The Egyptian people today do not only have to work on the inside to locate a representative and structure that best speaks for their needs, building it and fighting for its sustainability; they must also fight foreign interests whose continuity depend on controlling Egypt’s capabilities and resources.

In following posts we’ll be closely monitoring the EU’s response to the Egyptian struggle for freedom.

– Love in a Box

* Image in article from Media Storehouse, Mary Evans Picture Library 2007


5 responses to “Will Post Colonialism Mar the Growth of Egypt’s Revolution?

  1. The 7th Earl of Shaftesbury who was Palmerston’s step-father was President of the Jewish society in London and a Christian Zionist who was a head of the evangelical community. In 1838 Palmerston appointed William Young as first British Consul to Jerusalem as ‘protector of the Jews’ there, because you couldn’t have a consulate under the Ottoman rules unless you were protecting a particular religious community, like the Russia Consul protected the orthodox etc…

  2. Royce Christian

    Isnt’ post-colonialism concerned with moving past the colonial period by resolving issues create by foreign oppressors, reconciling communities and people building for their selves systems that serve their interests?

    It seems to me the real significance of these revolutions is the re-establishing of an identity. The term “neo-colonialism” is thrown around a lot, but I find it quite apt for the status quo at the moment, as all these Western-back dictators and their regimes provide “stability”, which translates to access to resources and strategic military partnerships. It is no different from the old-style colonialism. Independence from colonial possessors was only the first step in the post-colonial process; populations still had to establish a system that works for them, serves their interests, and regain their identity and self-respect that has been robbed from them all these decades. This, to me, is the most inspiring thing about the revolutions.

    • Thank you for your comment Royce. You are absolutely right, and are saying – in your words – what I was explaining in my own words. Post colonialism, in the way I use it, is taken by reference from Edward Said’s definition, which underlines the problems you had stated. Physical independence didn’t actualize the people’s true disconnection from the West and its colonialism. Post colonialism in this definition is actually just the continuation of colonial presence through covert measures, typically by Western support of dictators who allow foreign powers to coerce their own nation. This in turn has created in my opinion an identity dilemma throughout the Middle East due to the reality that the masses were not birthed, if you like; they did not establish their autonomy, because the geopolitics of their states, and their strategic value to western powers, remained more important to Arab dictators than the self determination, development and evolution of the people themselves. Thats the true bane of existence of people suffering in the region, culminating in their need for revolution.

  3. Royce Christian

    Thank you for this. I’m relatively new to Post-Colonial theory and I still have a lot of reading to do.

    Have you read Fanon’s Wretched of the Earth? If you have, do you think this work provides a relevant insight into the revolutions we are seeing today?

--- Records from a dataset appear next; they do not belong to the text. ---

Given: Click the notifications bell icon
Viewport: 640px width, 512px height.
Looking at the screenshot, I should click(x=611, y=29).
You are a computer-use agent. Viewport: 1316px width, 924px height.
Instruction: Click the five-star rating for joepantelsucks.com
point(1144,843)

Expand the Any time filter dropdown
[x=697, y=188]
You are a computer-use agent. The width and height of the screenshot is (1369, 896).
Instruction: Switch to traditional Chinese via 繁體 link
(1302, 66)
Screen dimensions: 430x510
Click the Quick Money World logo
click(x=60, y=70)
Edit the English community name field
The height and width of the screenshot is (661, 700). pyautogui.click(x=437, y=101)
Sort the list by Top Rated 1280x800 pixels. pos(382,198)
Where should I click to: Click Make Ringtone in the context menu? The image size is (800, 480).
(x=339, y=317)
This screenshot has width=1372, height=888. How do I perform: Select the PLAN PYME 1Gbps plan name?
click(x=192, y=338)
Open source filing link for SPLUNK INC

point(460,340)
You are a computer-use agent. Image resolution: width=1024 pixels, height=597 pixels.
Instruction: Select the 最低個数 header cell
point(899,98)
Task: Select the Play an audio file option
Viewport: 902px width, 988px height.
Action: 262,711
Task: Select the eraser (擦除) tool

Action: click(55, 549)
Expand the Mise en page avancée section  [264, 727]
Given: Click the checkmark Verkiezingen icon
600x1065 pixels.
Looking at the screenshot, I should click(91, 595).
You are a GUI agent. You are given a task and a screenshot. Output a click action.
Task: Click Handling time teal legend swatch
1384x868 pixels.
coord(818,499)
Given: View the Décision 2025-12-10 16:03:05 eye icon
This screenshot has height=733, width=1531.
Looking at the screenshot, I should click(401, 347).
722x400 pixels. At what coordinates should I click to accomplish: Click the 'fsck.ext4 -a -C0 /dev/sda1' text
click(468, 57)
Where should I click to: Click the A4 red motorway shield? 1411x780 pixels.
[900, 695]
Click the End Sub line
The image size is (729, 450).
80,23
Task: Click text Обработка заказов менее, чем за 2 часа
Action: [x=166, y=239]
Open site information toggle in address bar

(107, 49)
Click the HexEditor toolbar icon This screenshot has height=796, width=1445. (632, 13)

    • You’re welcome, thank you as well. I read Wretched of the Earth in University, several years ago, and revisited it once since. I appreciate the work for its psychological investigation into colonialism’s destructiveness; it spoke to me personally and validated various phases of rage I experienced growing up in relation to foreign intervention in local affairs. I do think its valuable when studying colonialism, but that it may be outdated in only some aspects when attempting to understand contemporary alternatives and solutions to present day revolutions against colonialism – specifically when taking in the affects of globalization on postcolonialism. It definitely provides relevant insight into today’s struggle if one wants to appreciate where the anger emerges from. I’d start by looking into Tim Mitchell, Edward Said, Noam Chomsky, and Ilan Pape for an introduction to postcolonial theories and approaches, and Spike Peterson and Cynthia Enloe for feminist/gender studies approaches to postcolonial theory.